Fire Halts Rail Service, Rough Morning Commute Expected

NEW YORK (AP) -
In this photo provided by Ben Parkin, firefighter battle a fire runder the Metro-North railroad tracks in New York, Tuesday, May 17, 2016. Train service into and out of Grand Central is being delayed due to the fire. (Ben Parkin via AP) MANDATORY CREDIT
Firefighters battle a fire under the Metro-North railroad tracks in New York, Tuesday. (Ben Parkin via AP)

New York City commuters should expect long delays, crowded conditions and limited service Wednesday after a raging fire broke out beneath elevated train tracks in the city, officials said.

The blaze ignited Tuesday evening at a garden center business underneath Metro-North tracks in East Harlem, halting train service and stranding thousands of commuters.

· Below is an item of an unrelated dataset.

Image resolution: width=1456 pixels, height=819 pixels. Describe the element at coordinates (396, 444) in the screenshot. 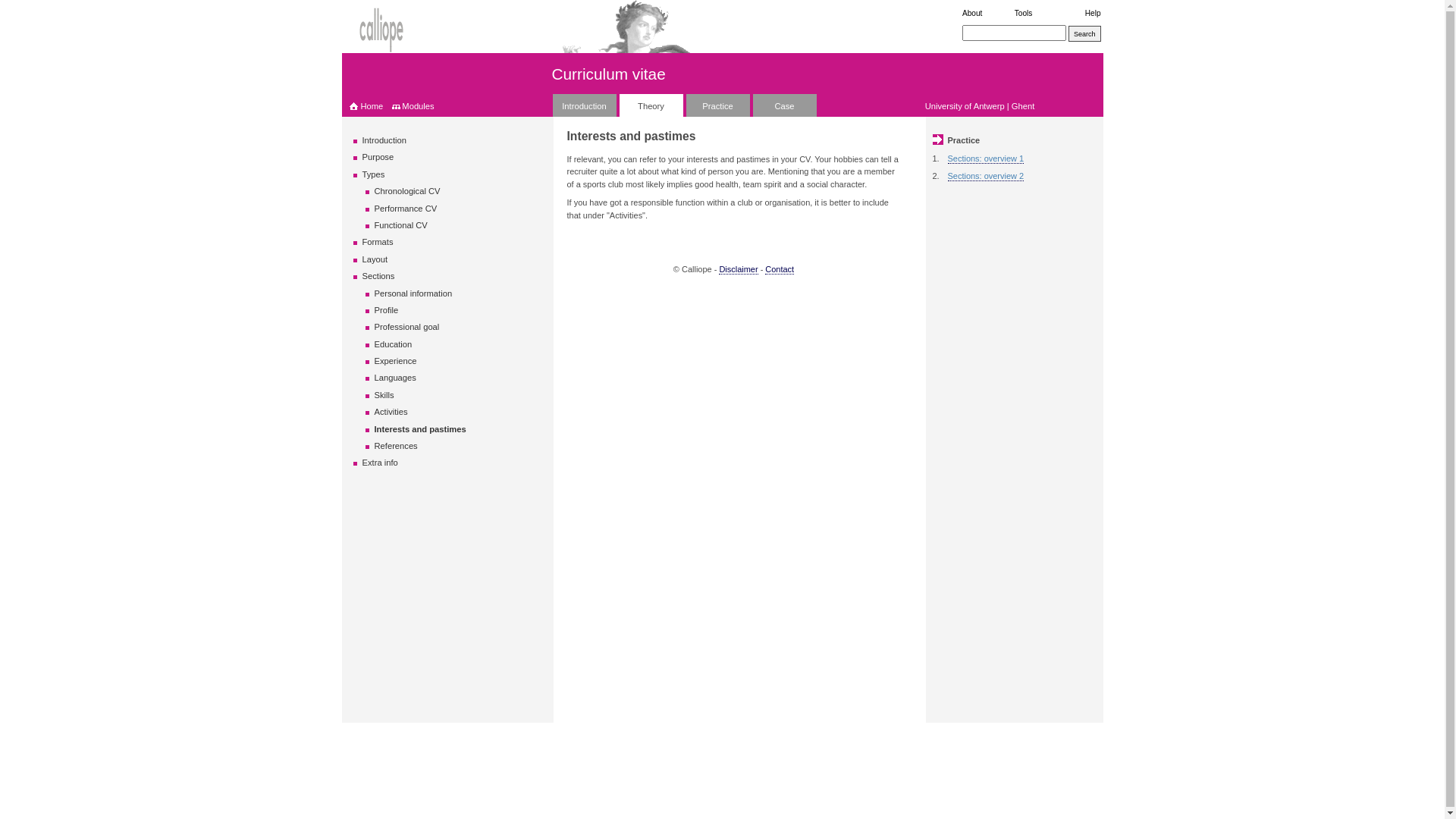

I see `'References'` at that location.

Metro-North said service into and out of Grand Central Terminal would remain suspended on all three Metro-North lines until further notice.

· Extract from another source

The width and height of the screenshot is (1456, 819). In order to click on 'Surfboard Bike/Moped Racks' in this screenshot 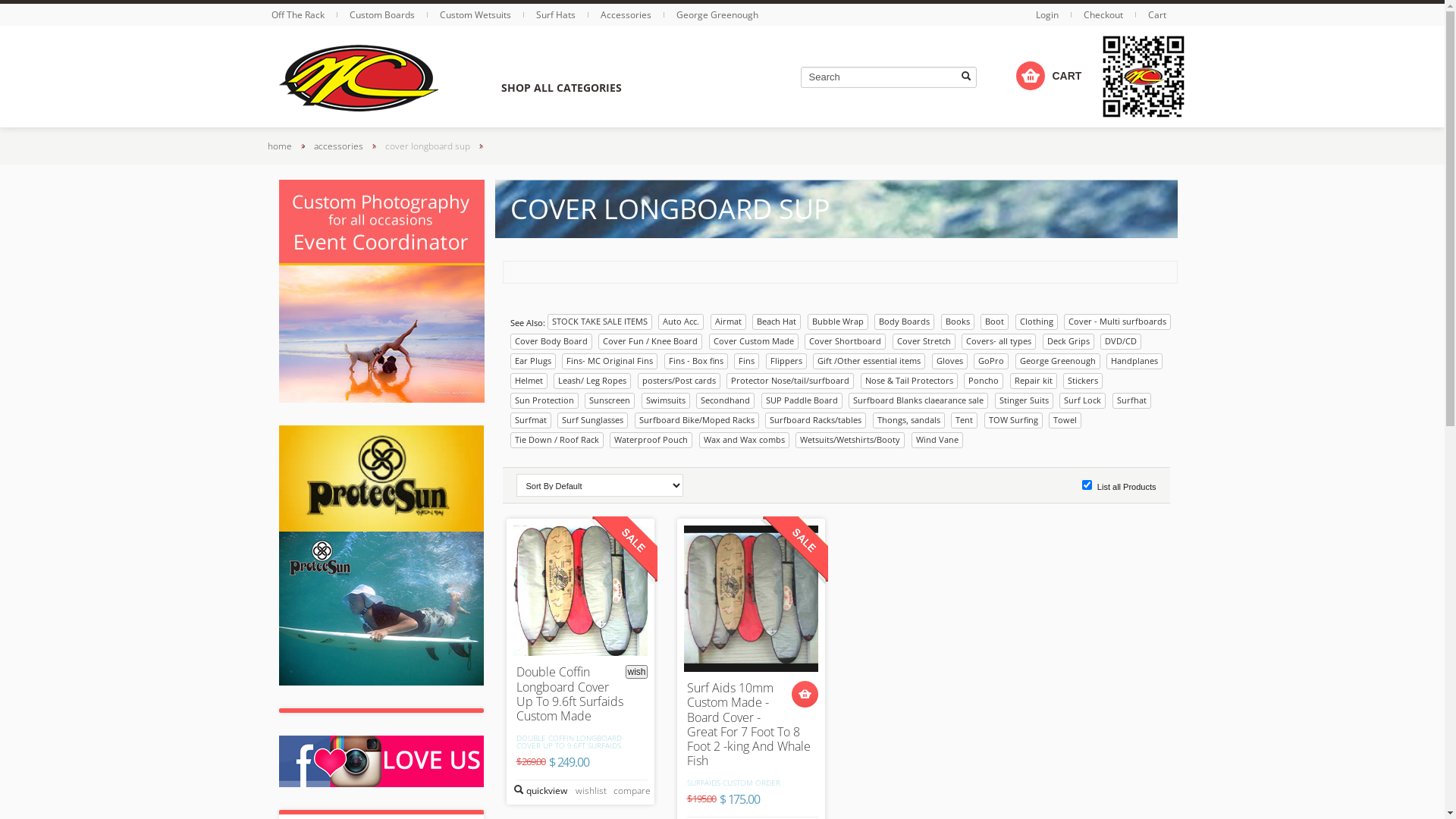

“Metro-North personnel are working through the night to inspect the structure to determine the extent of the structural damage and make temporary repairs,” the railroad company said in a statement late Tuesday.

Metro-North said it would run a Saturday schedule for the Wednesday morning rush hour with trains stopping in the Bronx so passengers could connect to subway service into Manhattan.

More than 150 firefighters responded to the blaze, which officials said also involved construction debris and several trailers and vehicles, and may have blown off bolts from the tracks.

Gov. Andrew Cuomo visited the scene and detailed the damage, WCBS-TV reported.

“The fire was so hot that they could hear the rivets, the bolts popping,” Cuomo said.

Buildings on both sides of the street were evacuated.

“I opened my window to climb down on my fire escape, and the smoke started getting … heavier,” Antone Rosas told the media station.

One firefighter suffered a minor injury when he slipped, but no civilians were hurt.

Fire officials said crews worked hard to control the fire, which remained under investigation.

“They got in there, they contained the fire to this one area,” said James Leonard, chief of department for the Fire Department of New York. “Hopefully, we contained the damage, and we can get the people back on the railroad.”